At the crossroads of family therapy and suicide prevention

I recently led a discussion about "Evidence-based risk assessment: implications for family therapy education, research, and practice?" at the Family Research Roundtable, which is a collaborative venture chaired by Susan McDaniel and Jane Tuttle, and funded by the University Committee on Interdisciplinary Studies.

My interest in the nexus between suicidology and family therapy is a natural one given the way my work has been evolving over the past year, but the intellectual spark for drawing the connection was a Grand rounds presentation by Paul Duberstein. In a brilliant talk titled, Standing at the crossroads of personology and prevention science: a view from suicide research, he made the following three statements that have stuck with me:

  • "Many people take their own lives because they did not receive adequate mental health treatment.
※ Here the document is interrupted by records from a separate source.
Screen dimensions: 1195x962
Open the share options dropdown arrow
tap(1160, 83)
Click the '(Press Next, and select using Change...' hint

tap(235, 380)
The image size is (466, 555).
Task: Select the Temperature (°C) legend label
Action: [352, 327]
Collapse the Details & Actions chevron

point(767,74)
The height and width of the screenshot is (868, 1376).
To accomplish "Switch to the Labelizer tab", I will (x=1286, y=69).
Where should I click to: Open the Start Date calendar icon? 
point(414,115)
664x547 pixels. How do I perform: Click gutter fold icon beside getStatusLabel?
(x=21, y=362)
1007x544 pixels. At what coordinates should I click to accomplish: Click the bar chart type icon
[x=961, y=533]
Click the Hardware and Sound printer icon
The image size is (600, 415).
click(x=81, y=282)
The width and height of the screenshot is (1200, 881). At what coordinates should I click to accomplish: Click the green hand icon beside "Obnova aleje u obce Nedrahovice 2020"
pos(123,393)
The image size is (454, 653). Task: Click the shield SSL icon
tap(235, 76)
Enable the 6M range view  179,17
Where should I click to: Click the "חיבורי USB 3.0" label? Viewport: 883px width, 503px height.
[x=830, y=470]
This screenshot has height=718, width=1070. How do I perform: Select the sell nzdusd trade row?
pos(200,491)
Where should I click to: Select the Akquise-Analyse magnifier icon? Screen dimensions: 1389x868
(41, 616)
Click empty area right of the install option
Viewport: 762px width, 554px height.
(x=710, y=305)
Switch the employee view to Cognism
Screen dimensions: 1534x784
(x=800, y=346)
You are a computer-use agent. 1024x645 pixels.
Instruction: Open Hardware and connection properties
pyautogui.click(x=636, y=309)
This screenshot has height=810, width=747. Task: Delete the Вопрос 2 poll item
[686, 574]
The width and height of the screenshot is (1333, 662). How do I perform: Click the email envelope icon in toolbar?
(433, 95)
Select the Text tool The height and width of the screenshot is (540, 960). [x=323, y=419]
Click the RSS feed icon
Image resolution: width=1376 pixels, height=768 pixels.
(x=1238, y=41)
Their traits, motives, and attitudes made it difficult for them to engage effectively with the mental health care delivery system and form a life-saving therapeutic alliance...It is this failure to seek and receive adequate treatment, perhaps more so than a mental or medical disorder, that is fatal."

  • "We need to be creative and target at-risk patients, their family members, healthcare providers, and institutional settings. We need to enhance the ability to detect signs of distress, refer to treatment, and encourage treatment adherence and the development of the therapeutic alliance."

  • "A truly person-centered health care delivery system is responsive to the “inseparable biopsychosocial entity” - and tailored to individual traits, preferences, attitudes, and communication styles."

As a family therapist, my first thought was about the patients and family members we see who might not otherwise have contact with a mental health professional. Dr. Duberstein later made that same observation about family therapy in a subsequent talk I attended: During the presentation of a psychological autopsy he noted two points in the person's life when marital and/or family therapy might have been helpful. These are potential "missed opportunities" we have to reach people who would not probably not otherwise seek treatment (i.e. they might come in because of marital problems or problems with their children, even when they might not seek help for themselves (or even conceptualize their problem as having to do with themselves).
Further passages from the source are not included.